→ **Assignment**
Nothing but the data below, returned exactly, should appear in the answer.

→ **Provided entries**
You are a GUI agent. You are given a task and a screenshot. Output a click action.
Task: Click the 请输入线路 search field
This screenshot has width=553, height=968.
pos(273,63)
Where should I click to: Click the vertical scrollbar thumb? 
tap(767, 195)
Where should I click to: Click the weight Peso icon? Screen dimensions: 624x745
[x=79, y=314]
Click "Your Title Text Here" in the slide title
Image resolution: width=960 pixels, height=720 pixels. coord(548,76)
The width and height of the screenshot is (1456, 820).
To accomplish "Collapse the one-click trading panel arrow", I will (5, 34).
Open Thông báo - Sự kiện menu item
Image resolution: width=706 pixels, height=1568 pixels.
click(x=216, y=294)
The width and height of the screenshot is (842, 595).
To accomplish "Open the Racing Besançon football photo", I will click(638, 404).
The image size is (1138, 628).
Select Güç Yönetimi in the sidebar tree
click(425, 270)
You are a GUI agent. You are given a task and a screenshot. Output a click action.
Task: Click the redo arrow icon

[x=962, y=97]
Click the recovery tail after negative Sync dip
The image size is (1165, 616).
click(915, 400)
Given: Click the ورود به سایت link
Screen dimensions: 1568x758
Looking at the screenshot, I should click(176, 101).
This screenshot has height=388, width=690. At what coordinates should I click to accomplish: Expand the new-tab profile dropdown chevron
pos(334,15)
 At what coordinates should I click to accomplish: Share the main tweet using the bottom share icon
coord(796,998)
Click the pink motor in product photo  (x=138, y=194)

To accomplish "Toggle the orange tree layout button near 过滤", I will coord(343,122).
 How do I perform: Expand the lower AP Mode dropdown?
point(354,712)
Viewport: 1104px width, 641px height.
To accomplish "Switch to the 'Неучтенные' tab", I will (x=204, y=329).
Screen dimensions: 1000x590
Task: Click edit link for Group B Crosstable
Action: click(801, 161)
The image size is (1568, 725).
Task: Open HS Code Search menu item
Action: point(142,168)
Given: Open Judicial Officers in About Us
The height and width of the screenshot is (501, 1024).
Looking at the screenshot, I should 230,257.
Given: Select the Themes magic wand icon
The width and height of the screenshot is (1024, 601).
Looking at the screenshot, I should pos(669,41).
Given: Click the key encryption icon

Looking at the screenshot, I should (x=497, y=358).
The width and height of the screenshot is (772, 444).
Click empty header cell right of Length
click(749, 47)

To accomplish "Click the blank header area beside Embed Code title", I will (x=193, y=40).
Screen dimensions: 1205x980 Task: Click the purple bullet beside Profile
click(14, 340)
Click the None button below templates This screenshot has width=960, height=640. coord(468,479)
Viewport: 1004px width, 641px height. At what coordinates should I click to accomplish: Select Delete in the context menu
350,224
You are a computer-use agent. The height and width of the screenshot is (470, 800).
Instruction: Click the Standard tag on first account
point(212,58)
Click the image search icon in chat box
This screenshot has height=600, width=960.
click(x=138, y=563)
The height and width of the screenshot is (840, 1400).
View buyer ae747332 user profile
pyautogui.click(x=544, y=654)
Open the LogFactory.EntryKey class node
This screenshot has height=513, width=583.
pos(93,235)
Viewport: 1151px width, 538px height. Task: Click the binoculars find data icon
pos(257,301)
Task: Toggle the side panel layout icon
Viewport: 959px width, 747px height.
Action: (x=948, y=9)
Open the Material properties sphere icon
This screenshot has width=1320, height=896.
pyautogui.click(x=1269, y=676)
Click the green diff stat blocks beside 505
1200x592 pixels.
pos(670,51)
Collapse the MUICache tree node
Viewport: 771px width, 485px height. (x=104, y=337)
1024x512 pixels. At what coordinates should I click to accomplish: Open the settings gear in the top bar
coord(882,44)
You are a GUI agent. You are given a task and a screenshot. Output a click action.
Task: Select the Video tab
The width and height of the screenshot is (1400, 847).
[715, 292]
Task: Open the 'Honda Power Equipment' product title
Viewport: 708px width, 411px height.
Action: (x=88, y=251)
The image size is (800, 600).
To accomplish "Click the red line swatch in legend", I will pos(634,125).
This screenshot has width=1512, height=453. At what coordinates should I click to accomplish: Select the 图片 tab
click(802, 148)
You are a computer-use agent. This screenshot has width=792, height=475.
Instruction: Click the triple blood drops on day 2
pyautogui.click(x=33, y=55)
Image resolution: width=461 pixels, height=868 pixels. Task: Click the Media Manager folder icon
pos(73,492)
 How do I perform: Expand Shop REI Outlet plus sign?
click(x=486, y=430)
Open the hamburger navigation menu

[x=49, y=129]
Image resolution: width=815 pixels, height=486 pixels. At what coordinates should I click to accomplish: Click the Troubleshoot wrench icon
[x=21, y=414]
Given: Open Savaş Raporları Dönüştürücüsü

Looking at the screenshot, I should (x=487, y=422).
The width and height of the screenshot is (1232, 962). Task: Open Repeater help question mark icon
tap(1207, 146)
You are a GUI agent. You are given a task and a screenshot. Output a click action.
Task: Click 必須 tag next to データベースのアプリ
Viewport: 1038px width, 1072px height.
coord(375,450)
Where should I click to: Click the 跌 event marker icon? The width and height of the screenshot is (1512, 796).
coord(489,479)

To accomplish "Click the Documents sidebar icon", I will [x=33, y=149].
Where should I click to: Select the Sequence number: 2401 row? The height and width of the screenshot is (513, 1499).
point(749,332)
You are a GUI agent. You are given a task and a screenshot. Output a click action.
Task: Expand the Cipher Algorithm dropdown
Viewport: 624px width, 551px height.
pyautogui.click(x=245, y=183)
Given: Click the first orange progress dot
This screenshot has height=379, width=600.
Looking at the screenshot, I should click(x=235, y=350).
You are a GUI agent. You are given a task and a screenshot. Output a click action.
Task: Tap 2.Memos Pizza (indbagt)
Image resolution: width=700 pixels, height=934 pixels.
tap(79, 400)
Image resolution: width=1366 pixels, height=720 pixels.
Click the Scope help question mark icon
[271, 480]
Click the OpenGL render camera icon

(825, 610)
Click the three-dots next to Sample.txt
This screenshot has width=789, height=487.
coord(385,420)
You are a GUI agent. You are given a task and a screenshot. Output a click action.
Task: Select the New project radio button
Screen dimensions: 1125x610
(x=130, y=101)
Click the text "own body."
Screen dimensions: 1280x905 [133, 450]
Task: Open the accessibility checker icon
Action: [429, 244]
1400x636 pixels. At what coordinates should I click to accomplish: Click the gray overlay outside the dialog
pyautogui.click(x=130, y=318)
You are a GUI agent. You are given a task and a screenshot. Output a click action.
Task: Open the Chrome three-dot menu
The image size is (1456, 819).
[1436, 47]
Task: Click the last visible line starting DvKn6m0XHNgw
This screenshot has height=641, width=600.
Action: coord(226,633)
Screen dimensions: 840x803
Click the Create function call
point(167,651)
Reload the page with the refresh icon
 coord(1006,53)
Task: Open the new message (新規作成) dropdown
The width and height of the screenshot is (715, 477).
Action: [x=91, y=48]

→ **Output below**
You are a GUI agent. You are given a task and a screenshot. Output a click action.
Task: Click the 请输入线路 search field
This screenshot has width=553, height=968.
pos(273,63)
Where should I click to: Click the vertical scrollbar thumb? 
tap(767, 195)
Where should I click to: Click the weight Peso icon? Screen dimensions: 624x745
[x=79, y=314]
Click "Your Title Text Here" in the slide title
Image resolution: width=960 pixels, height=720 pixels. coord(548,76)
The width and height of the screenshot is (1456, 820).
To accomplish "Collapse the one-click trading panel arrow", I will (5, 34).
Open Thông báo - Sự kiện menu item
Image resolution: width=706 pixels, height=1568 pixels.
click(x=216, y=294)
The width and height of the screenshot is (842, 595).
To accomplish "Open the Racing Besançon football photo", I will click(638, 404).
The image size is (1138, 628).
Select Güç Yönetimi in the sidebar tree
click(425, 270)
You are a GUI agent. You are given a task and a screenshot. Output a click action.
Task: Click the redo arrow icon

[x=962, y=97]
Click the recovery tail after negative Sync dip
The image size is (1165, 616).
click(915, 400)
Given: Click the ورود به سایت link
Screen dimensions: 1568x758
Looking at the screenshot, I should click(176, 101).
This screenshot has height=388, width=690. At what coordinates should I click to accomplish: Expand the new-tab profile dropdown chevron
pos(334,15)
 At what coordinates should I click to accomplish: Share the main tweet using the bottom share icon
coord(796,998)
Click the pink motor in product photo  (x=138, y=194)

To accomplish "Toggle the orange tree layout button near 过滤", I will coord(343,122).
 How do I perform: Expand the lower AP Mode dropdown?
point(354,712)
Viewport: 1104px width, 641px height.
To accomplish "Switch to the 'Неучтенные' tab", I will (x=204, y=329).
Screen dimensions: 1000x590
Task: Click edit link for Group B Crosstable
Action: click(801, 161)
The image size is (1568, 725).
Task: Open HS Code Search menu item
Action: point(142,168)
Given: Open Judicial Officers in About Us
The height and width of the screenshot is (501, 1024).
Looking at the screenshot, I should 230,257.
Given: Select the Themes magic wand icon
The width and height of the screenshot is (1024, 601).
Looking at the screenshot, I should pos(669,41).
Given: Click the key encryption icon

Looking at the screenshot, I should (x=497, y=358).
The width and height of the screenshot is (772, 444).
Click empty header cell right of Length
click(749, 47)

To accomplish "Click the blank header area beside Embed Code title", I will (x=193, y=40).
Screen dimensions: 1205x980 Task: Click the purple bullet beside Profile
click(14, 340)
Click the None button below templates This screenshot has width=960, height=640. coord(468,479)
Viewport: 1004px width, 641px height. At what coordinates should I click to accomplish: Select Delete in the context menu
350,224
You are a computer-use agent. The height and width of the screenshot is (470, 800).
Instruction: Click the Standard tag on first account
point(212,58)
Click the image search icon in chat box
This screenshot has height=600, width=960.
click(x=138, y=563)
The height and width of the screenshot is (840, 1400).
View buyer ae747332 user profile
pyautogui.click(x=544, y=654)
Open the LogFactory.EntryKey class node
This screenshot has height=513, width=583.
pos(93,235)
Viewport: 1151px width, 538px height. Task: Click the binoculars find data icon
pos(257,301)
Task: Toggle the side panel layout icon
Viewport: 959px width, 747px height.
Action: (x=948, y=9)
Open the Material properties sphere icon
This screenshot has width=1320, height=896.
pyautogui.click(x=1269, y=676)
Click the green diff stat blocks beside 505
1200x592 pixels.
pos(670,51)
Collapse the MUICache tree node
Viewport: 771px width, 485px height. (x=104, y=337)
1024x512 pixels. At what coordinates should I click to accomplish: Open the settings gear in the top bar
coord(882,44)
You are a GUI agent. You are given a task and a screenshot. Output a click action.
Task: Select the Video tab
The width and height of the screenshot is (1400, 847).
[715, 292]
Task: Open the 'Honda Power Equipment' product title
Viewport: 708px width, 411px height.
Action: (x=88, y=251)
The image size is (800, 600).
To accomplish "Click the red line swatch in legend", I will pos(634,125).
This screenshot has width=1512, height=453. At what coordinates should I click to accomplish: Select the 图片 tab
click(802, 148)
You are a computer-use agent. This screenshot has width=792, height=475.
Instruction: Click the triple blood drops on day 2
pyautogui.click(x=33, y=55)
Image resolution: width=461 pixels, height=868 pixels. Task: Click the Media Manager folder icon
pos(73,492)
 How do I perform: Expand Shop REI Outlet plus sign?
click(x=486, y=430)
Open the hamburger navigation menu

[x=49, y=129]
Image resolution: width=815 pixels, height=486 pixels. At what coordinates should I click to accomplish: Click the Troubleshoot wrench icon
[x=21, y=414]
Given: Open Savaş Raporları Dönüştürücüsü

Looking at the screenshot, I should (x=487, y=422).
The width and height of the screenshot is (1232, 962). Task: Open Repeater help question mark icon
tap(1207, 146)
You are a GUI agent. You are given a task and a screenshot. Output a click action.
Task: Click 必須 tag next to データベースのアプリ
Viewport: 1038px width, 1072px height.
coord(375,450)
Where should I click to: Click the 跌 event marker icon? The width and height of the screenshot is (1512, 796).
coord(489,479)

To accomplish "Click the Documents sidebar icon", I will [x=33, y=149].
Where should I click to: Select the Sequence number: 2401 row? The height and width of the screenshot is (513, 1499).
point(749,332)
You are a GUI agent. You are given a task and a screenshot. Output a click action.
Task: Expand the Cipher Algorithm dropdown
Viewport: 624px width, 551px height.
pyautogui.click(x=245, y=183)
Given: Click the first orange progress dot
This screenshot has height=379, width=600.
Looking at the screenshot, I should click(x=235, y=350).
You are a GUI agent. You are given a task and a screenshot. Output a click action.
Task: Tap 2.Memos Pizza (indbagt)
Image resolution: width=700 pixels, height=934 pixels.
tap(79, 400)
Image resolution: width=1366 pixels, height=720 pixels.
Click the Scope help question mark icon
[271, 480]
Click the OpenGL render camera icon

(825, 610)
Click the three-dots next to Sample.txt
This screenshot has width=789, height=487.
coord(385,420)
You are a GUI agent. You are given a task and a screenshot. Output a click action.
Task: Select the New project radio button
Screen dimensions: 1125x610
(x=130, y=101)
Click the text "own body."
Screen dimensions: 1280x905 [133, 450]
Task: Open the accessibility checker icon
Action: [429, 244]
1400x636 pixels. At what coordinates should I click to accomplish: Click the gray overlay outside the dialog
pyautogui.click(x=130, y=318)
You are a GUI agent. You are given a task and a screenshot. Output a click action.
Task: Open the Chrome three-dot menu
The image size is (1456, 819).
[1436, 47]
Task: Click the last visible line starting DvKn6m0XHNgw
This screenshot has height=641, width=600.
Action: coord(226,633)
Screen dimensions: 840x803
Click the Create function call
point(167,651)
Reload the page with the refresh icon
 coord(1006,53)
Task: Open the new message (新規作成) dropdown
The width and height of the screenshot is (715, 477).
Action: [x=91, y=48]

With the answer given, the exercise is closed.